I recently recorded a podcast with Anders Bergstrom discussing his paper from a few years back, A Neolithic expansion, but strong genetic structure, in the independent history of New Guinea. This got me to thinking a bit about the patterns over the last ~5,000 years within the island, and more broadly. The island of New Guinea is about the size of Texas. That means it’s a bit larger than France. Much of the population is concentrated regionally in the highlands, where a productive system of gardening agriculture dates back 7,000 years.
One of the main results from Anders’ paper is that though New Guinea seems to undergone demographic expansion with the rise of agriculture, there is no evidence of star-phylogenies on the Y chromosome that you see elsewhere in the world, and genetic distances between populations seem to be rather high at a local scale. You’ll have to listen to the podcast (I think it will probably go live in August, so just subscribe) to get the precise way Anders said this, but one thing I got from the conversation is that the cultural and genetic diversity of the highlands is a function of evolution after a Neolithic expansion of a more homogeneous population.
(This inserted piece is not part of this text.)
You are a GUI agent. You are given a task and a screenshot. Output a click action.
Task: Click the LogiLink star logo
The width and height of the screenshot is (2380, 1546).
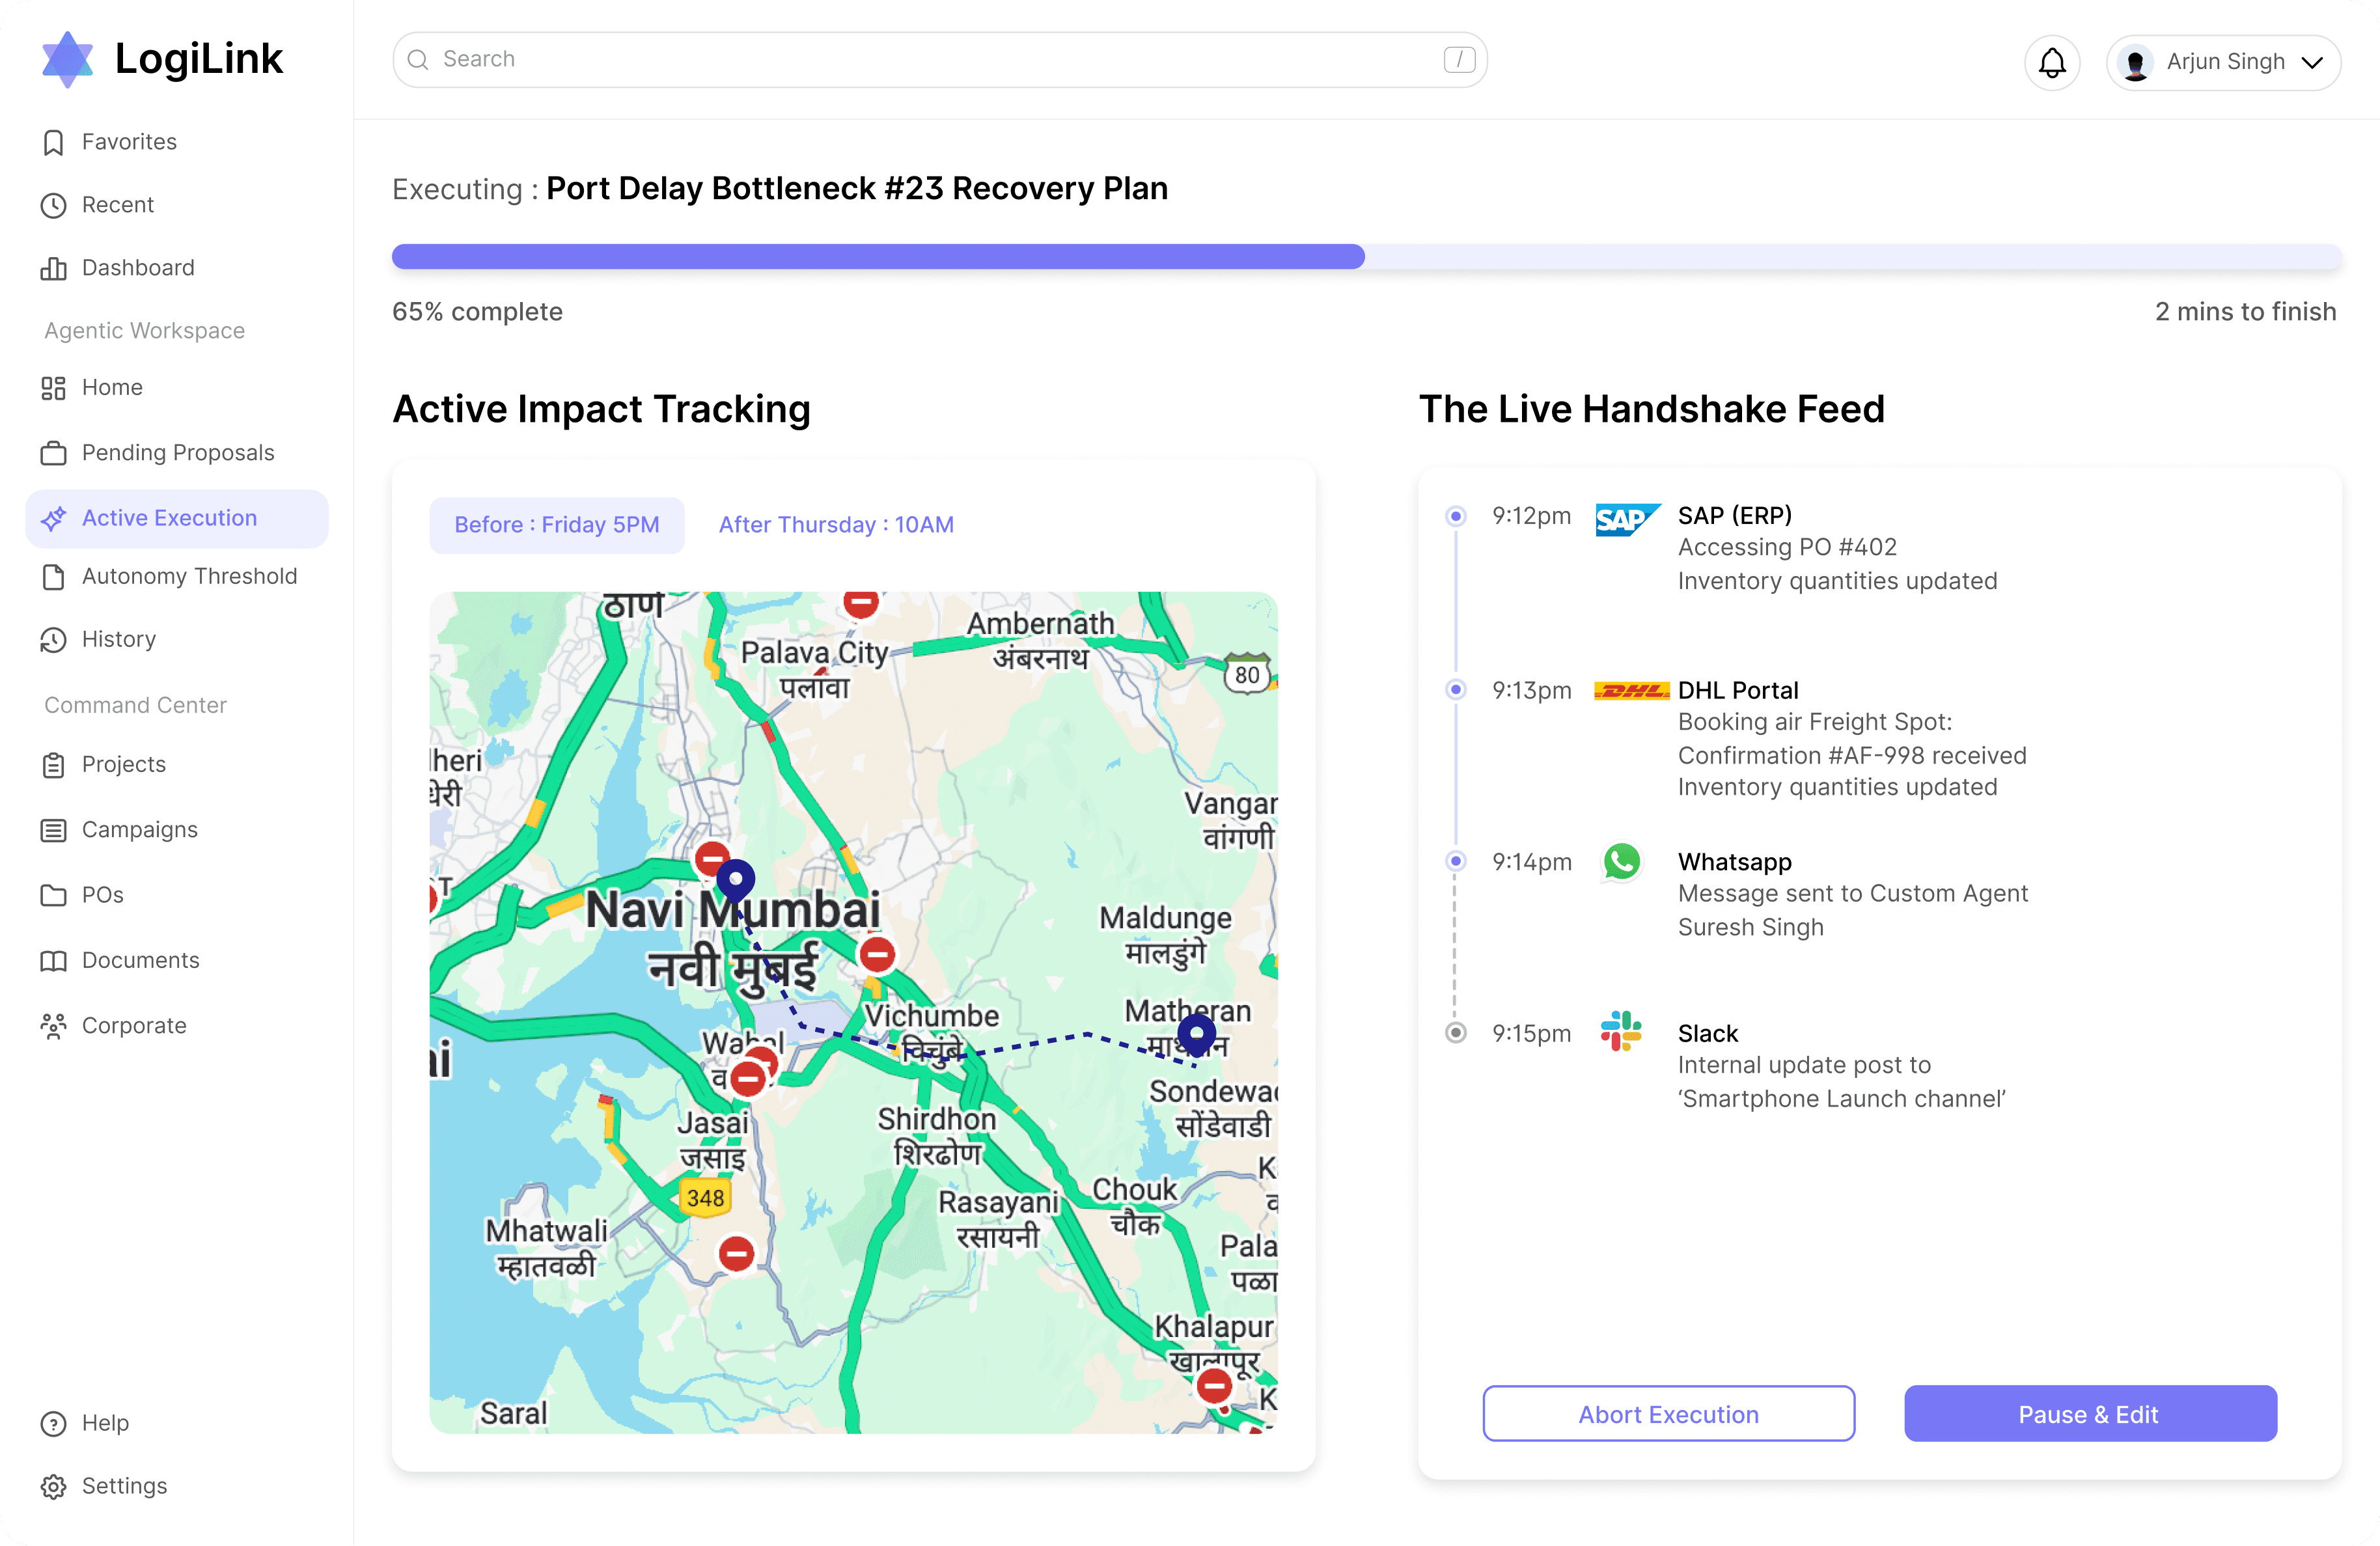[67, 59]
That is, I had assumed that the “Papuan” language family was an artificial construct where a bunch of different unrelated dialects was thrown together, but it seems perhaps they have a common genetic origin in an ancestral population that took up taro farming.
This has huge implications for the rate of linguistic evolution of human societies. Like genetic diversity linguistic diversity emerges in the context of cultural parameters. For example, without literacy and widespread trade, one can imagine oral dialects diverging rapidly. Similarly, without gene flow between neighboring populations, they can rapidly differentiate with small effective populations.
One thing I wonder about is how similar this was the spread of swidden agriculture in Europe. Where the Cardial and LBK cultures originally homogeneous, but eventually fractured into small paramountcies? And why and how did the steppe-derived populations roll over these populations so quickly, and give rise to the ‘star-phylogeny’ Y chromosomes we see today?
Bergstrom makes some general allusion to the emergence of metal. But at this point, geneticists usually pass the buck to prehistorians, archaeologists, and economists. What about the rise of metals resulted in the explosion of paternal lineages, and cranked up gene flow between neighboring populations?
The easy way to explain this is that spears and swords of metal impose the rule of the few upon the many. But I think we need to consider the economic consequence of widespread metal (especially iron) in agriculture, where clearing virgin and the second-growth forest became much easier for peasants, and the social and manufacturing systems needed to produce metal weapons and tools at scale. Combined with the mobility of the horse, the shift into the Bronze and Iron Age across Eurasia resulted in the rise of an almost totalitarian and globalist social order in comparison to the localized and decentralized village societies of the Neolithic.